Disabili, sì a tariffe ridotte per chi viaggia su Tirrenia

La battaglia vinta da una pensionata sassarese costretta a recarsi a Genova per curarsi: «La società di navigazione ha ascoltato le mie rimostranze»

SASSARI. Una battaglia che Giovanna Sanna ha vinto e che risolve anche il problema di tanti disabili che sono costretti a viaggi fuori dall’isola per potersi curare.

Il problema era una questione di tariffe sui traghetti della Tirrenia. Nell’acquisto dei biglietti ai disabili vengono infatti riconosciute le tariffe agevolate, ma nei passaggi di società della compagnia di navigazione, il listino si era “perso”, tanto che veniva applicata indistintamente la medesima tariffa per tutti i passeggeri.

Giovanna Sanna è una donna disabile di servizio, affetta da numerose patologie per le quali ogni due mesi si deve recare a Genova per avere le dovute cure. «A Sassari c’è una buona sanità - dice - ma io ho lavorato come infermiera nell’ospedale di Genova e quindi, diciamo, mi hanno preso in cura loro».

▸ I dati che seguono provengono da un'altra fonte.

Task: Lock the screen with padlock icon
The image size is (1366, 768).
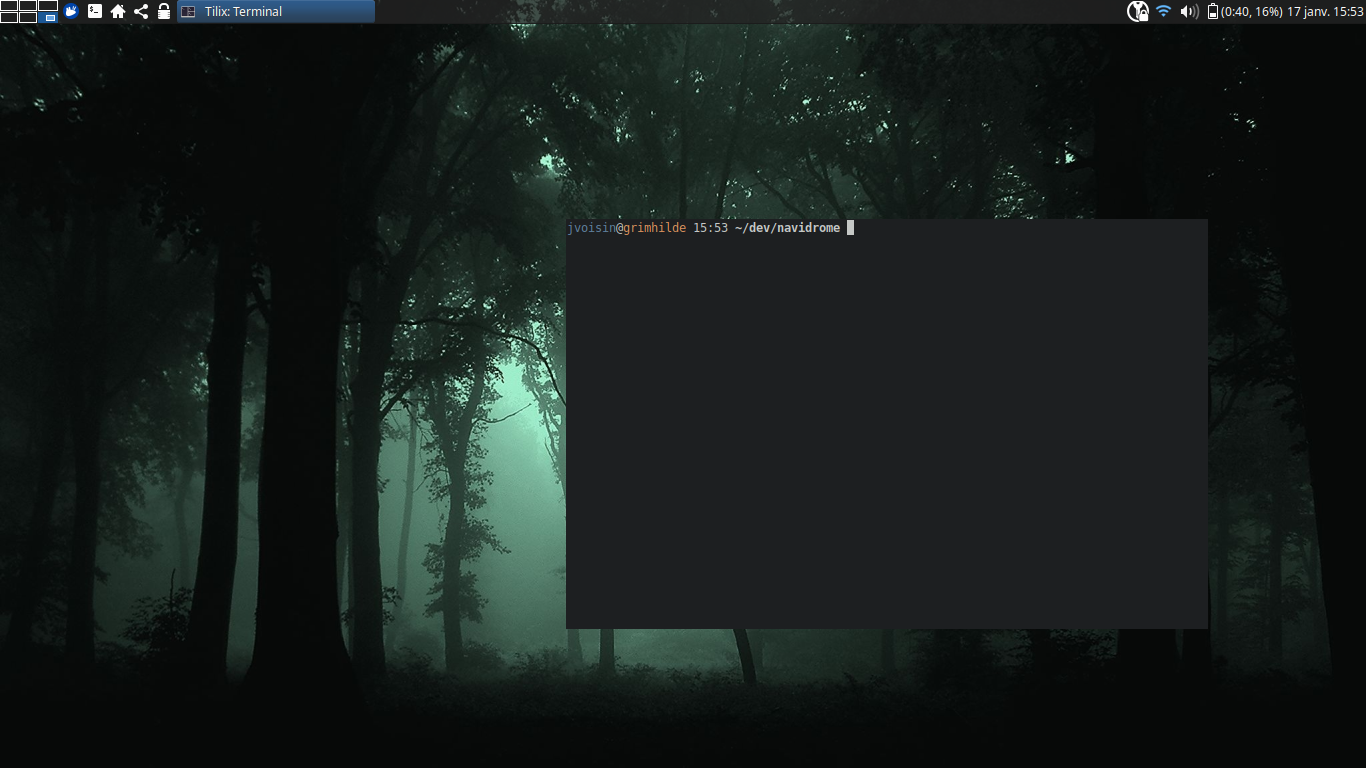Action: 164,11
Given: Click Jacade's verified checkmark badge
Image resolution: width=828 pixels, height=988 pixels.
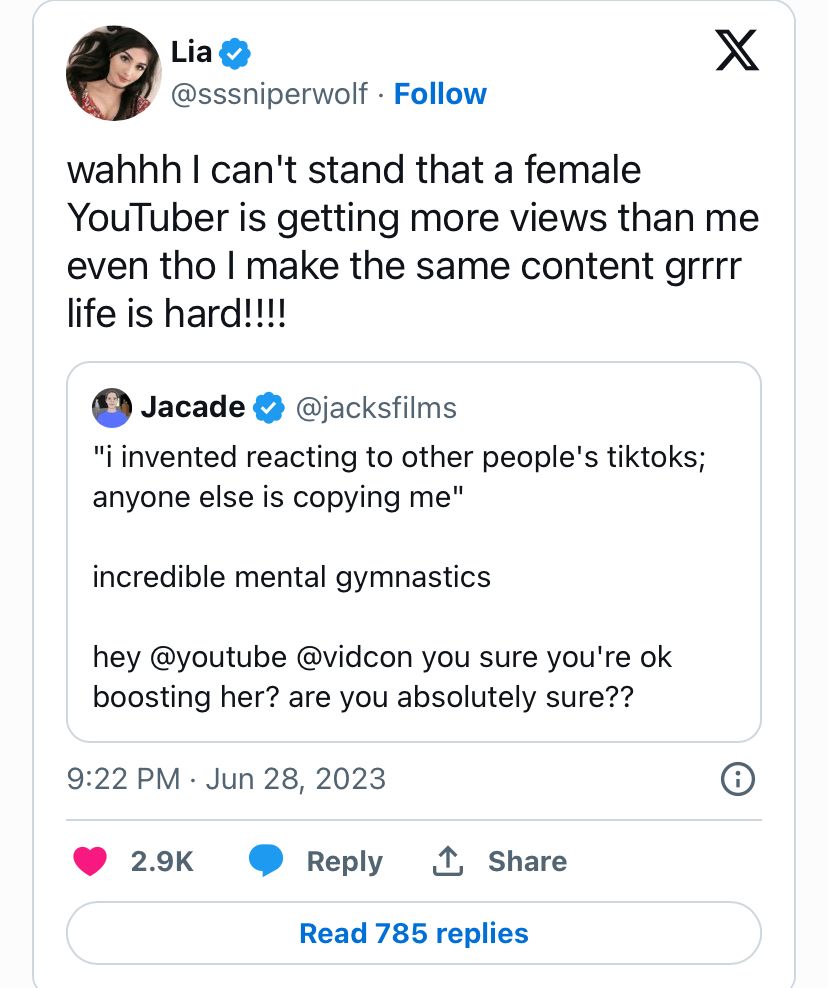Looking at the screenshot, I should tap(268, 407).
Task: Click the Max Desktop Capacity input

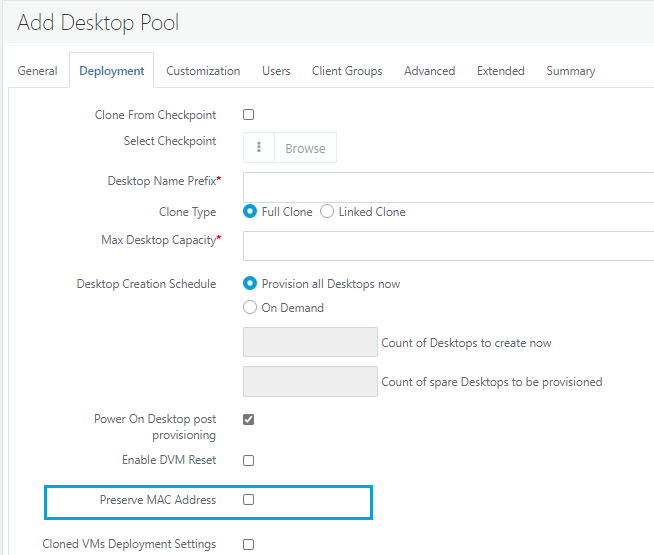Action: tap(448, 246)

Ogni due mesi, quindi, si mette sul traghetto della Tirrenia per raggiungere il capoluogo ligure. «Pagavo 126 euro. Ma un giorno allo sportello mi sono state chieste ben 214 euro - racconta la donna -. Una cifra ben superiore, quindi. E per una pensionata che vive con 800 euro al mese e ha due figli a carico, si tratta di una somma notevole. Il biglietto maggiorato era dovuto al fatto che la Tirrenia aveva tolto le agevolazioni per gli invalidi di guerra, i ciechi e gli invalidi di servizio, come me».

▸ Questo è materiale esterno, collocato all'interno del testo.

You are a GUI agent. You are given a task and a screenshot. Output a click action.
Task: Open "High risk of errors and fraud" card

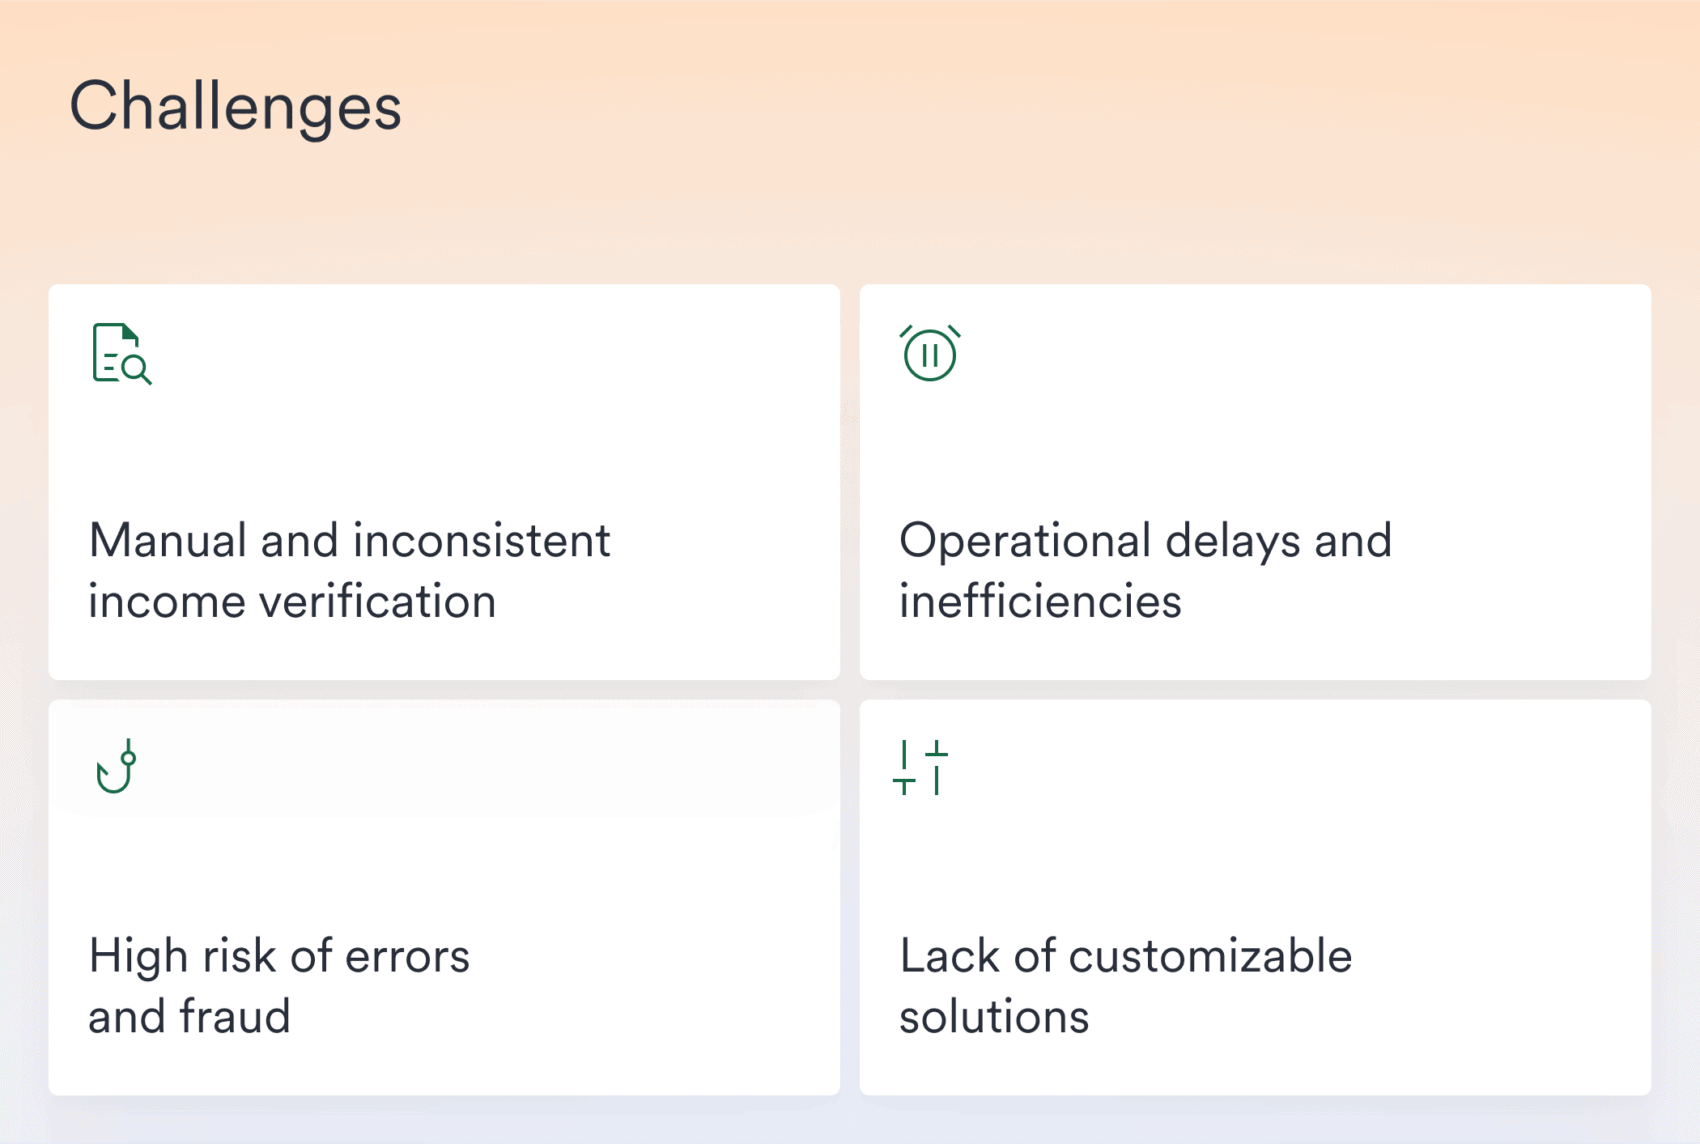444,897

Giovanna Sanna non si è data per vinta e ha mobilitato il “Secolo XIX” e con il giornalista Giuliano Gnecco ha avviato la sua battaglia. «La tariffa agevolata - dice la donna - è un diritto sacrosanto, non mio ma di tutti coloro che hanno una invalidità. Io chiedevo che la Tirrenia tornasse sui suoi passi e inserisse nel tariffario i biglietti scontati per i disabili, proprio come era sempre stato».

E ora giustistia è fatta. La Tirrenia applica nuovamente le tariffe agevolate. Era accaduto che, passando dallo Stato a quelle di una cordata di privati Tirrenia ha iniziato a rivedere tutti i privilegi che venivano concessi in passato; nell’elenco sono finite anche le agevolazioni ai disabili.

La nuova Tirrenia Cin, «prima sul mercato, sta già lavorando su questo fronte ed è volontà della nuova amministrazione - dice l’azienda - adottare regole che vadano incontro alle esigenze dei disabili, pur non essendo assolutamente obbligata a farlo. È una libera scelta di Tirrenia Cin quella di trovare nuove regole che servano in modo equo e indistintamente i disabili, o chi, come la signora Sanna, per ragioni di salute e con un reddito limitato, deve affrontare continui viaggi».

E comunque, sottolinea Tirrenia Cin, la signora Giovanna Sanna potrà continuare a pagare la vecchia tariffa da 126 euro». (v.m.)